Sanger Institute scientists help map the human heart in unprecedented detail
Scientists have created the most detailed map of the human heart to date, which will improve our understanding of cardiovascular disease.
Researchers at the Wellcome Sanger Institute and their collaborators created the cellular and molecular map to aid our knowledge of how the organ works and pave the way for more personalised medicine.
They studied nearly 500,000 individual cells and cell nuclei from six different regions of healthy hearts from 14 organ donors.
Single cell technology, machine learning and imaging techniques enabled the team to see exactly which genes were switched on in each cell.
The resulting atlas captures the huge diversity of cells and reveals heart muscle cell types, cardiac protective immune cells and the intricate network of blood vessels, and predicts how the cells communicate to keep the heart working.
Dr Carlos Talavera-López, one of the first authors from the Wellcome Sanger Institute , and previously at the EMBL European Bioinformatics Institute, said: “For the first time, we could see exactly what each cell is doing in the human heart. This atlas shows that the cells in each of the four chambers of the heart behave differently to each other, mirroring the different functions of each area and helping us understand the healthy human heart.”
They found 11 different cell types across the six areas of the heart and discovered more than 62 different cell states – something never seen before in such detail.
Our hearts beat 100,000 times a day, with a one-way flow through four chambers, varying in speed with rest, exercise and stress. This extremely complex mechanism requires cells in each part of the heart to coordinate with each other for every heartbeat.
Studying the blood vessels running through the heart in unprecedented detail, the researchers showed cells in these veins and arteries are adapted to the different pressures and locations. This could shed light on what goes wrong in the blood vessels during coronary heart disease.
Some 17.9 million die from cardiovascular disease worldwide each year, making it the leading cause of death, with heart attacks and strokes responsible for the majority of these.
The study, also involving Max Delbrück Center for Molecular Medicine (MDC) in Germany, Harvard Medical School, Imperial College London and other global collaborators, was published in Nature.
Prof Christine Seidman, a senior author from Brigham and Women’s Hospital, Harvard Medical School and Howard Hughes Medical Institute, said: “Understanding the healthy heart will help us understand interactions between cell types and cell states that can allow lifelong function and how these differ in diseases. Ultimately, these fundamental insights may suggest specific targets that can lead to individualised therapies in the future, creating personalised medicines for heart disease and improving the effectiveness of treatments for each patient.”

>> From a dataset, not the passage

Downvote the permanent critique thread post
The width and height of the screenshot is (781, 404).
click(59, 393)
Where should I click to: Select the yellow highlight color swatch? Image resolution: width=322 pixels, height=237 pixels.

The researchers also explored cardiac repair by examining how the immune cells interact and communicate with other cells in the healthy heart, and how this differs from skeletal muscle. Further research will investigate whether any heart cells could be induced to repair themselves, which could lead to advances in regenerative medicine.
Dr Michela Noseda, a senior author from the National Heart and Lung Institute, Imperial College London, said: “We mapped the cardiac cells that can be potentially infected by SARS-CoV-2 and found that specialised cells of the small blood vessels are also virus targets. Our datasets are a goldmine of information to understand subtleties of heart disease.”
Dr Sarah Teichmann , a senior author from the Wellcome Sanger Institute and co-chair of the Human Cell Atlas Organising Committee, said: “This great collaborative effort is part of the global Human Cell Atlas initiative to create a ‘Google-map’ of the human body. Openly available to researchers worldwide, the Heart Cell Atlas is a fantastic resource, which will lead to new understanding of heart health and disease, new treatments and potentially even finding ways of regenerating damaged heart tissue.”